• TEXT FOR ANALYSIS

------------------------

He was also super racist and I would be sitting there with this family while he spewed all this hate and feel so embarrassed that anybody listening might think that I was racist too. But I was always too intimidated by him to say anything against him.

The weirdest and funniest rule that I remember was you could not brush, touch or talk about hair in his presence. Especially if he was eating or he would flip out. The Mom would always wipe the kitchen floor just before he came home to make sure there were no stray hairs lurking about. He was one strange guy and I was always trying to be on my best behaviour around him. Apparently he liked me because I was polite – I had a British upbringing so I had good table manners and spoke to adults in a respectful way. I don’t remember him yelling a lot but there was a lot of complaining and then quiet yet very angry withdrawal on his part of something didn’t meet his approval.

------------------------

• Dataset entries

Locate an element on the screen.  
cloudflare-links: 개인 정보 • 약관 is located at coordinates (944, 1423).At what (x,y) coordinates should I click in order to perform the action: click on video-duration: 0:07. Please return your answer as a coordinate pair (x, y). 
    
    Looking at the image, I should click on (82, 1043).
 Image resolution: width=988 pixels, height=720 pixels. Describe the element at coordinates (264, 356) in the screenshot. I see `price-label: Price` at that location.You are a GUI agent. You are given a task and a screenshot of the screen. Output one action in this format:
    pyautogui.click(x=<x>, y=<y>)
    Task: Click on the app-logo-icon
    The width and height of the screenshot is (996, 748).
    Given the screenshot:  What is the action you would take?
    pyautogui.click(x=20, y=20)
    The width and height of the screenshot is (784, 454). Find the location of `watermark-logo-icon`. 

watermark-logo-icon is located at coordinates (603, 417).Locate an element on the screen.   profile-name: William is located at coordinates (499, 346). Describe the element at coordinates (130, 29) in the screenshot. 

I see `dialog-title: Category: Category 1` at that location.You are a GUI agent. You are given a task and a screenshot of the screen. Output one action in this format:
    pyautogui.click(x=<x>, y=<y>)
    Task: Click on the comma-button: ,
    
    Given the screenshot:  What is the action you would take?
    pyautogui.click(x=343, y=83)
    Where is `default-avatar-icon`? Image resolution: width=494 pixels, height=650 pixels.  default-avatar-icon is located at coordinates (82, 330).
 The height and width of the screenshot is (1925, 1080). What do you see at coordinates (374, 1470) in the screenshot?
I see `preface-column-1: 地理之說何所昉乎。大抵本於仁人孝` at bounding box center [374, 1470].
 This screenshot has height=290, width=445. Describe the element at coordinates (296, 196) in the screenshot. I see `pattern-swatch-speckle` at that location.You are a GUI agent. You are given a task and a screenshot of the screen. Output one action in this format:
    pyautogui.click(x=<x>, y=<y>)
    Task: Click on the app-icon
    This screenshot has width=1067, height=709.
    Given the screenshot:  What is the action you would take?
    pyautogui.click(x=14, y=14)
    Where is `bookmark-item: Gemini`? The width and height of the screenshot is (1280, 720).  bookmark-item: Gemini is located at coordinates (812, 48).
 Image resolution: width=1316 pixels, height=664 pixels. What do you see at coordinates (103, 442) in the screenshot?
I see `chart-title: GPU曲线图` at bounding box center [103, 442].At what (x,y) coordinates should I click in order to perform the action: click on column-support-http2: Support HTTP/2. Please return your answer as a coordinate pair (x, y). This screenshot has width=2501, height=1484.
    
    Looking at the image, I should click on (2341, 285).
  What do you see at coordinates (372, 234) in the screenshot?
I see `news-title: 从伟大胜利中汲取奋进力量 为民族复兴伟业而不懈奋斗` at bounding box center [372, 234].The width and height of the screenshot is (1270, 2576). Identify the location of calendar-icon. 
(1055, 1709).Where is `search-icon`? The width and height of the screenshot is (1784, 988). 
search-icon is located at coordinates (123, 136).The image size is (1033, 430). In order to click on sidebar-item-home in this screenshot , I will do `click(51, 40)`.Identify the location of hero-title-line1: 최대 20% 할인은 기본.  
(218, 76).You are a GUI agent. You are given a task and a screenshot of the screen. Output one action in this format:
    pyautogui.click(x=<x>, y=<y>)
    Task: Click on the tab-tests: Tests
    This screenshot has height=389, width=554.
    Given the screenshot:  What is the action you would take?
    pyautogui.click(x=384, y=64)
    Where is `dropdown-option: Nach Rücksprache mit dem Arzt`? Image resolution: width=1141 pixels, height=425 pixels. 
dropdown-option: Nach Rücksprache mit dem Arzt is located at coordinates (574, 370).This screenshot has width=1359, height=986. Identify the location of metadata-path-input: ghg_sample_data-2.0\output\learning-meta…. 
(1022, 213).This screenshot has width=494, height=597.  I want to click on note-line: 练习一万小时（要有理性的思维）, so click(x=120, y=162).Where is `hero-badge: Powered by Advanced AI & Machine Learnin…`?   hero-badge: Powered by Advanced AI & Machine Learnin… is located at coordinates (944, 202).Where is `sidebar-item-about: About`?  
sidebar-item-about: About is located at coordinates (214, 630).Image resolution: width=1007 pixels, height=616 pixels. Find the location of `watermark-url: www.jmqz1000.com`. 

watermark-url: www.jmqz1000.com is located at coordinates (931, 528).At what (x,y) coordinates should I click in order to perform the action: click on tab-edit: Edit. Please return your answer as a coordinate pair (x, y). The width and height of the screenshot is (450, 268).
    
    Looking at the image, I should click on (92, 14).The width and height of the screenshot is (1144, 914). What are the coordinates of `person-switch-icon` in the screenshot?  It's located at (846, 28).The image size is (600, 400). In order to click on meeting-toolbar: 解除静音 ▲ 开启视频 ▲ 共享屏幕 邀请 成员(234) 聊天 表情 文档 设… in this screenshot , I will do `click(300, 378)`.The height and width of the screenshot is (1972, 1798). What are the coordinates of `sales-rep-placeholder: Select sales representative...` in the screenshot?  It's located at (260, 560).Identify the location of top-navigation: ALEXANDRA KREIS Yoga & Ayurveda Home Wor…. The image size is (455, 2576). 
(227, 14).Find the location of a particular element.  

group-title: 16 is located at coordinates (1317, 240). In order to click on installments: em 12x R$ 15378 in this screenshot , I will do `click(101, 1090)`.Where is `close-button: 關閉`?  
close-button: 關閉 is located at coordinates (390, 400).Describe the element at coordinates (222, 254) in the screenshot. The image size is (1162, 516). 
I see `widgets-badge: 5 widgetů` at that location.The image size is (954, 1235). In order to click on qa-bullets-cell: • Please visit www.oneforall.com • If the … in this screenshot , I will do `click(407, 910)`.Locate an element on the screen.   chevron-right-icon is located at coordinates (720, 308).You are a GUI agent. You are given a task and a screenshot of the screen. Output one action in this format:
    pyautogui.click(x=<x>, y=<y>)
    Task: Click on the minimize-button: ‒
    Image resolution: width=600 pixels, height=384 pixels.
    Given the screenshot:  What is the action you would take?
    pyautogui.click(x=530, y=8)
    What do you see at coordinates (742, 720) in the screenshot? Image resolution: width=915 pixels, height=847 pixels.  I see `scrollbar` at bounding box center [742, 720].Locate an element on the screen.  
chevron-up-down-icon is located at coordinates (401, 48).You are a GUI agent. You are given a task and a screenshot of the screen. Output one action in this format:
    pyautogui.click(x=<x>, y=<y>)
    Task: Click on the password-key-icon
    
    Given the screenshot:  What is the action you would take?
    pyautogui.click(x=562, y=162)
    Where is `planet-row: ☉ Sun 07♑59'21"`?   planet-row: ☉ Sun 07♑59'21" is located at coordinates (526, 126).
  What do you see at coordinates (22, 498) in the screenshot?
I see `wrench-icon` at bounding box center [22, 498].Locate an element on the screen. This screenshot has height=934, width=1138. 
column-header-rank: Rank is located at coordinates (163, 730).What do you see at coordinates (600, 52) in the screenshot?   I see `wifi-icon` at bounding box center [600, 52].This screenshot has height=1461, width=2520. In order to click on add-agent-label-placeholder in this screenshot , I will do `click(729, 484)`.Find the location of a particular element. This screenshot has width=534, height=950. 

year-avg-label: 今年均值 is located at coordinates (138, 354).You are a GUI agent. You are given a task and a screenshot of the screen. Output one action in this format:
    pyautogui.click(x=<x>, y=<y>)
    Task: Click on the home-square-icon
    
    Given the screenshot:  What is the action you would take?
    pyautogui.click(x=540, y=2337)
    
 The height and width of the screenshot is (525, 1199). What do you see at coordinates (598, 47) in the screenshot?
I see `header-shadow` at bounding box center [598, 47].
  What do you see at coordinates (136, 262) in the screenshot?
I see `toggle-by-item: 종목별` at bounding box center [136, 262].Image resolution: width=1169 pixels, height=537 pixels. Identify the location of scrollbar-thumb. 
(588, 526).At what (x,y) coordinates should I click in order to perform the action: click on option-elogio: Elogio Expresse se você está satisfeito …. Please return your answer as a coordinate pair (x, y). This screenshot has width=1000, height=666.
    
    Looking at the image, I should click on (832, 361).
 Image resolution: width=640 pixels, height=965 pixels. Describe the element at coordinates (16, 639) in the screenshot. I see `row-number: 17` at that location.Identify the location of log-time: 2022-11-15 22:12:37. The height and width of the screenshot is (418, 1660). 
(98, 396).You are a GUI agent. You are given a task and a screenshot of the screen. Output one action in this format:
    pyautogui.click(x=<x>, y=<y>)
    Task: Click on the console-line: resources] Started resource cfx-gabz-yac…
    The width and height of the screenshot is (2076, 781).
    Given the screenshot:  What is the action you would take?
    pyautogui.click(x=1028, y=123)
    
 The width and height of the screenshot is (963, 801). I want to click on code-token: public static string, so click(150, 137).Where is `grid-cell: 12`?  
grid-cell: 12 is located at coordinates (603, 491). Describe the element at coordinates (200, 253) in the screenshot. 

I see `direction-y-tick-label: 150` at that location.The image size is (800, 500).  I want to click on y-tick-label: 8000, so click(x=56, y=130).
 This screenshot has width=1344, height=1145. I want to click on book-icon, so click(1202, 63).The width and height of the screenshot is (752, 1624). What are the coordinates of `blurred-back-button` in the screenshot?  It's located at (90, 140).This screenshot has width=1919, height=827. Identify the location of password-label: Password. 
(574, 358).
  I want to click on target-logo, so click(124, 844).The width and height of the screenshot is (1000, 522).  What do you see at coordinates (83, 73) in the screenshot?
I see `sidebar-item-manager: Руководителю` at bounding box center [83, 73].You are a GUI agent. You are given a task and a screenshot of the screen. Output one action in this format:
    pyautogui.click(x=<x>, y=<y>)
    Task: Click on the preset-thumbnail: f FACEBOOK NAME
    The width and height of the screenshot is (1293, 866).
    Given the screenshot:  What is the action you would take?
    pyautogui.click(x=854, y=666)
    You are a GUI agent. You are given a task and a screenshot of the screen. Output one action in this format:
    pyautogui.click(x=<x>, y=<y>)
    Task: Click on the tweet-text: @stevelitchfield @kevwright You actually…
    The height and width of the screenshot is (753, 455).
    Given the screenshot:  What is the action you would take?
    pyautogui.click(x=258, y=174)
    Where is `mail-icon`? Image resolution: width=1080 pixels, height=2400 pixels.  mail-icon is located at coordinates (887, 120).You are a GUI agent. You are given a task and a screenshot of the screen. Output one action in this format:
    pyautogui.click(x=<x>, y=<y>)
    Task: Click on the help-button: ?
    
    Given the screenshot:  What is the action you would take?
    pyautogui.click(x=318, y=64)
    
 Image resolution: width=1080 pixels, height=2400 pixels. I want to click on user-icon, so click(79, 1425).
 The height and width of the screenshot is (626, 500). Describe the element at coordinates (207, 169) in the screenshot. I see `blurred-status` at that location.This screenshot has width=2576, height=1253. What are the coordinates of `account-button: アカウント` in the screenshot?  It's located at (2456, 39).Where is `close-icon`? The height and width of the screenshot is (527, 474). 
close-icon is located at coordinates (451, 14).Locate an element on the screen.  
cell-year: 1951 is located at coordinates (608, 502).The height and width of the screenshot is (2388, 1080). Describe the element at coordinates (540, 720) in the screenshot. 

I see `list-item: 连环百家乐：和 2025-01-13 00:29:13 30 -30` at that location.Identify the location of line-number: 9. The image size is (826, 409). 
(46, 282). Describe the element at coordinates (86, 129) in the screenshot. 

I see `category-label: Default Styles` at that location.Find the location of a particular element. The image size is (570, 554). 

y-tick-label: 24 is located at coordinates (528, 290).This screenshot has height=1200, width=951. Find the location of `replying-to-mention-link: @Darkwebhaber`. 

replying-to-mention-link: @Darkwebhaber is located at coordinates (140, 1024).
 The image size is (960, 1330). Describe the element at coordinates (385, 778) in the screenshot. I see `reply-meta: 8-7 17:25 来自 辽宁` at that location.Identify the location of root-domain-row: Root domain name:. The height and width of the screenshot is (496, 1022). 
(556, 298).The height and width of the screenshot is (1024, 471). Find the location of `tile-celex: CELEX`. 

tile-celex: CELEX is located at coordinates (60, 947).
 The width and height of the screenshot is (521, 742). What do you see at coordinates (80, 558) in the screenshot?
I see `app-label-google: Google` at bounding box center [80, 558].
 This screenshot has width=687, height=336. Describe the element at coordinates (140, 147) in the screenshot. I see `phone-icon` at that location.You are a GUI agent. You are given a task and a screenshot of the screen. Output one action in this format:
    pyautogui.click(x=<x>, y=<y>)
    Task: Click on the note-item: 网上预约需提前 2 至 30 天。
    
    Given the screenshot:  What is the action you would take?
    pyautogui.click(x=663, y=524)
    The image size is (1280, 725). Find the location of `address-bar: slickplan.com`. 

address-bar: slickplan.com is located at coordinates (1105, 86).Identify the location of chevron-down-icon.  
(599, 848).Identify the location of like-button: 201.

------------------------

• EXERCISES TO COMPLETE
1. List the three things the passage says could not be done with hair in his presence.
2. Rewrite the stretch of the passage from "He was also" through "anything against him.", putting "frightened" in place of "intimidated".
3. According to the passage, why did he apparently like the narrator?
The rows above are separate material, unrelated to the passage.

• RESULTS BY TASK
1. Brush it, touch it, and talk about it.

2.
He was also super racist and I would be sitting there with this family while he spewed all this hate and feel so embarrassed that anybody listening might think that I was racist too. But I was always too frightened by him to say anything against him.

3. Because the narrator was polite.